## WRITTEN REQUEST 1
From the entries below, present the lines from the one with "The height and" to the one with "(1028, 759)" as a Markdown table with the columns Row and Line, leaving out blank lines and the pictures.

....

= Delegation theory =

Concept in organizational theory

Delegation theory in its broadest sense is the process by which an authority shifts some of its responsibilities onto another entity with the view of achieving the best performance in terms of its stated aims and purposes. It is very common for government agencies to delegate authority to private companies with the necessary expertise in the chosen field. More specifically, it is regarded as a tool for strengthening government accountability to private entities such as banks and other large stake holders in the economy. These entities are conceived as independent authorities who take a longer term view of policy decisions, thus negating the pressures that elections put on governments to focus on the short term. In theory this leads to better policy decisions. In practice however this may not always be the case.

==Applications==
===Independent central banks and non-majoritarian institutions===
One of the most important areas where delegation theories have been applied has been in the debate over the merits of Independent Central Banks (ICBs) such as the Bank of England or the European Central Bank. This debate has corresponded to the theories of credible commitments and can be understood as a solution to problems posed by the two democratic pressure problems mentioned above where monetary policy is concerned. Those in favour of the creation of ICBs have primarily focused on interest rates and have argued that democratic pressures tend to have an inflationary effect as governments will often be tempted to advocate lower interest rates immediately prior to an election so as to manufacture short term booms in the economy and boost their support - but to the detriment of long term economic health. A variant of this argument is that as most democracies incorporate two main parties split on economic policy between left and right, the party of the left winning power will often result in damaging inflation raising policies immediately after the election in an effort to distance itself from the previous government. A solution to these problems has naturally been sought in the creation of an independent institution which can decide interest rates outside of the influence of democratic pressures - the ICB.

This argument has been highly influential and the number of ICBs has risen dramatically since the 1980s however it is not without its critics. Many scholars (for instance Kathleen Mcnamara) have questioned the premises of the ICB argument, making the case that democratic pressures will not result in high inflation and that high inflation is not inherently bad for the economy long term. Broadly speaking the empirical evidence on these points has tended to be inconclusive for both sides. An alternative criticism has come from certain branches of new institutionalism who have sought to explain the increase in ICBs not by the 'rational' argument outlined above, but as a process of symbolism, where governments will create ICBs because they are seen to be respectable institutions by other actors, particularly by foreign investors who, it is argued, will view a country with an ICB as a modern state worthy of investment.

===The European Union===
Delegation theories have also been applied extensively in studies of the European Union. The dominant approach has undoubtedly been the principal-agent approach, but there have also been variations from the classic form by intergovernmentalist approaches and the fiduciary model laid out by Giandomenico Majone.

....

## WRITTEN REQUEST 2
Copy the delegation theory article word for word from "Concept in organizational" to "be the case.".

## RECORDS SUPPLIED
....

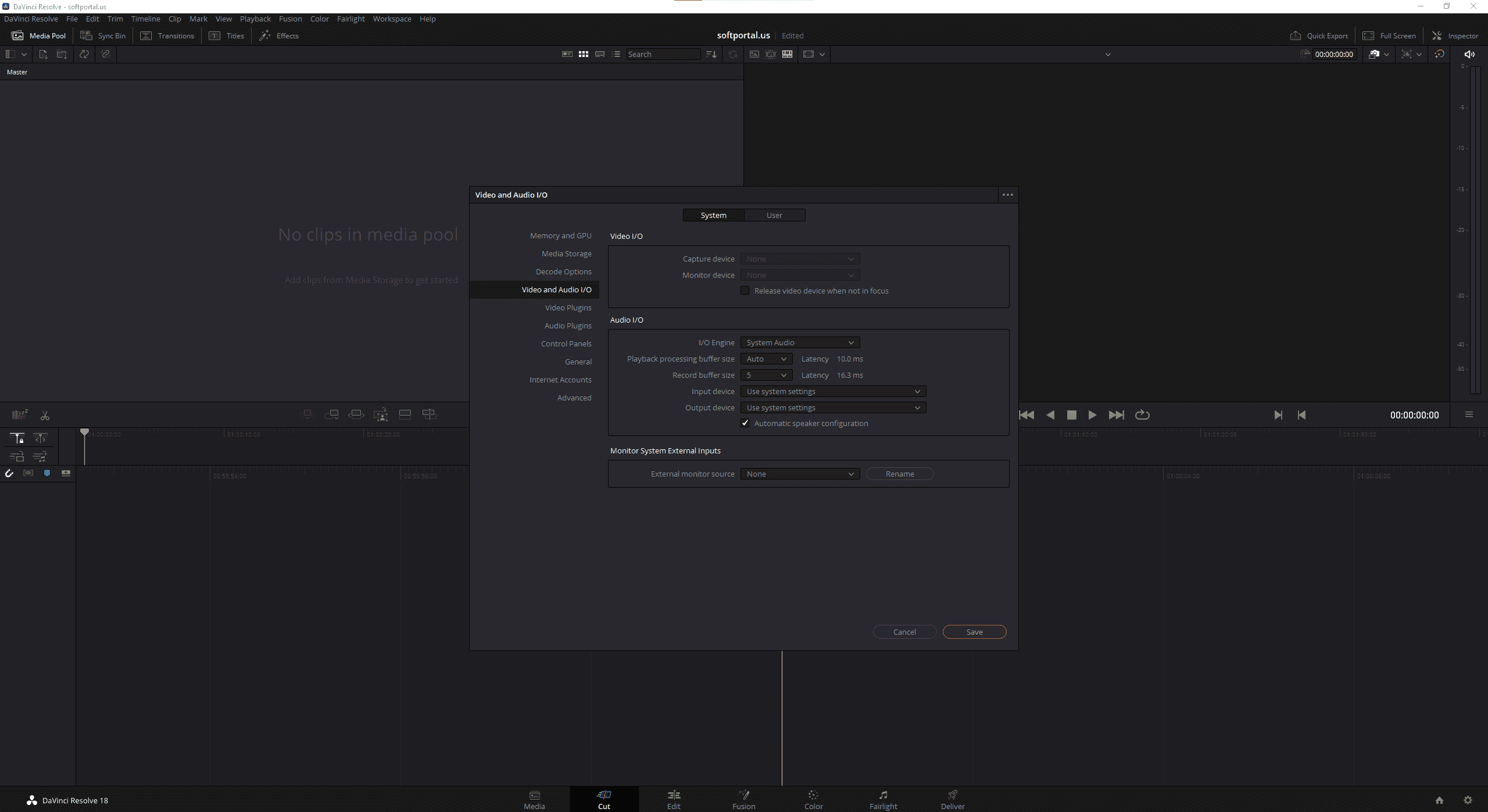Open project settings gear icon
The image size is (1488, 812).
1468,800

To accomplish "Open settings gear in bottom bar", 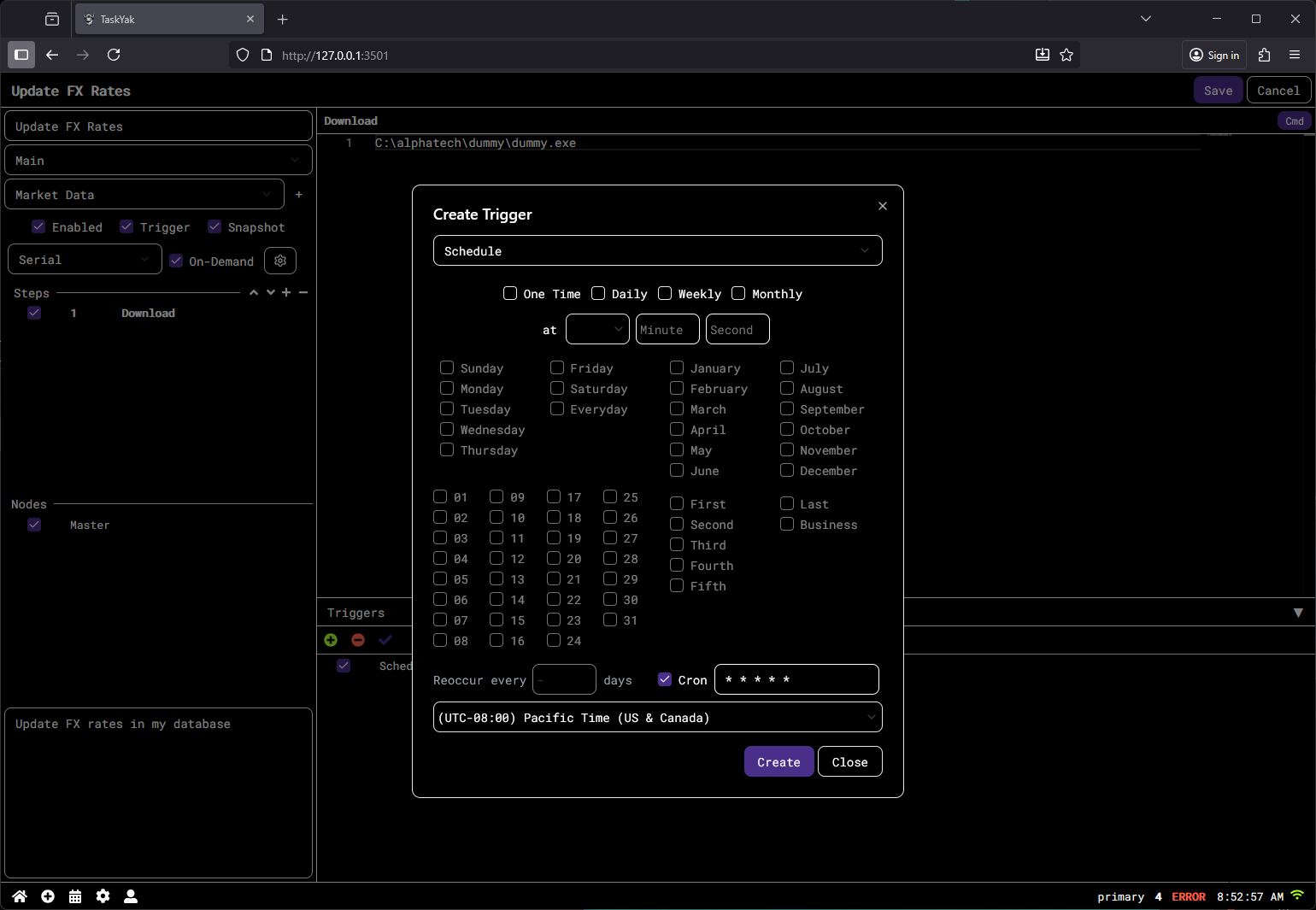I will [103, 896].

....

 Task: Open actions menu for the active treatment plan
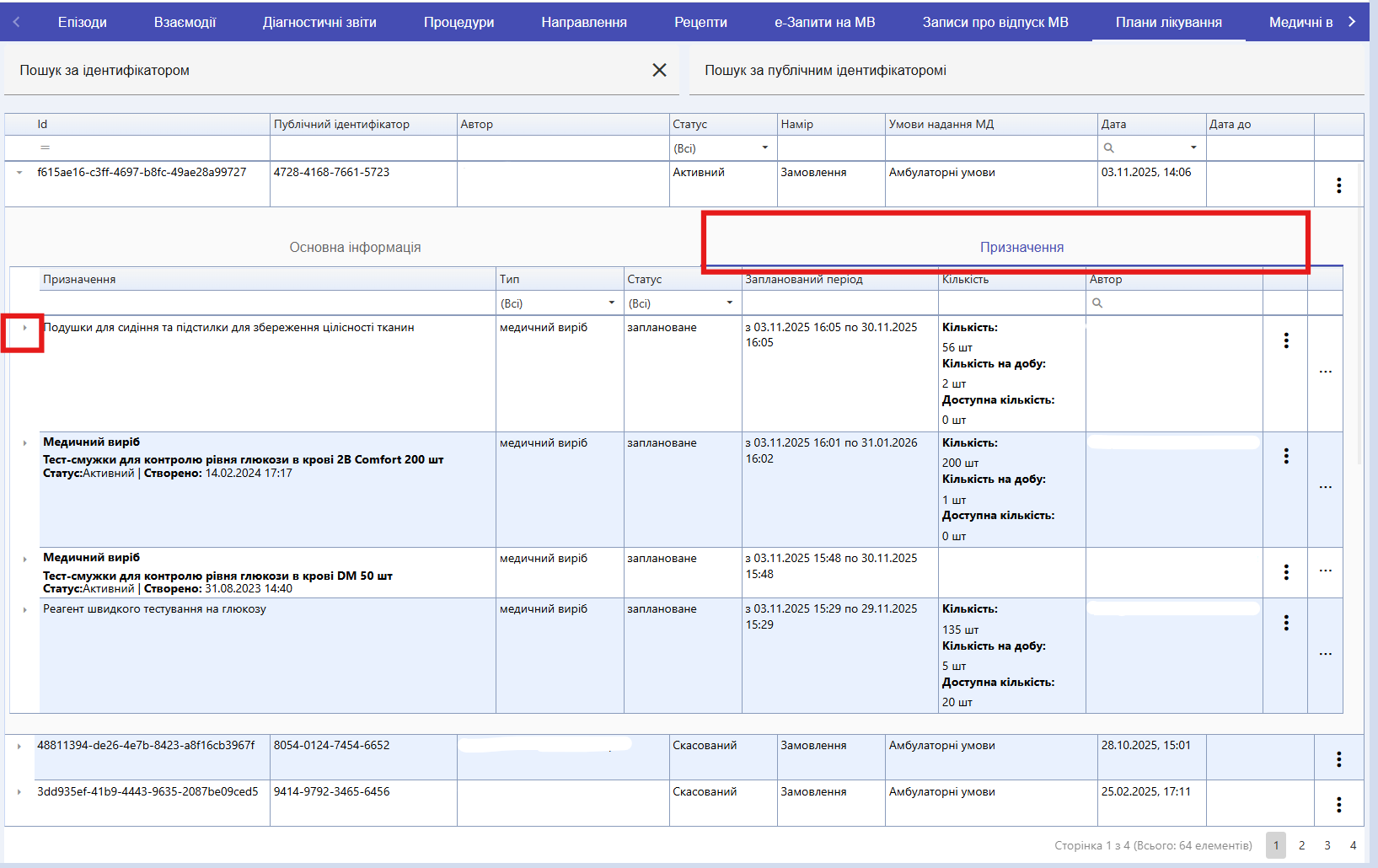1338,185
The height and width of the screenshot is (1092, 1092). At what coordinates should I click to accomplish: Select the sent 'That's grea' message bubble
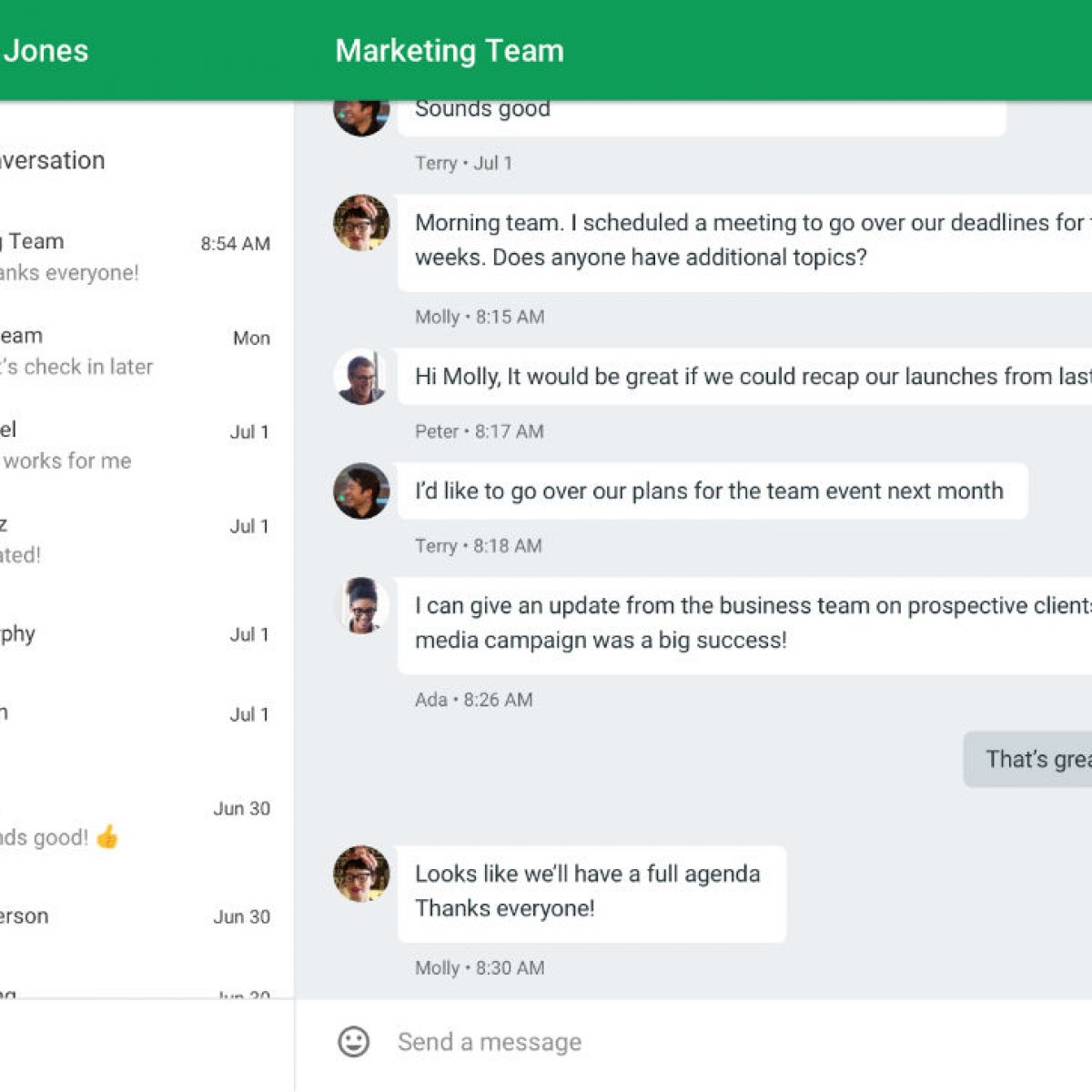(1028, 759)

....

## EXPECTED OUTPUT 1
| Row | Line |
|---|---|
| 1 | The height and width of the screenshot is (1092, 1092). At what coordinates should I click to accomplish: Select the sent 'That's grea' message bubble |
| 2 | (1028, 759) |

## EXPECTED OUTPUT 2
Concept in organizational theory

Delegation theory in its broadest sense is the process by which an authority shifts some of its responsibilities onto another entity with the view of achieving the best performance in terms of its stated aims and purposes. It is very common for government agencies to delegate authority to private companies with the necessary expertise in the chosen field. More specifically, it is regarded as a tool for strengthening government accountability to private entities such as banks and other large stake holders in the economy. These entities are conceived as independent authorities who take a longer term view of policy decisions, thus negating the pressures that elections put on governments to focus on the short term. In theory this leads to better policy decisions. In practice however this may not always be the case.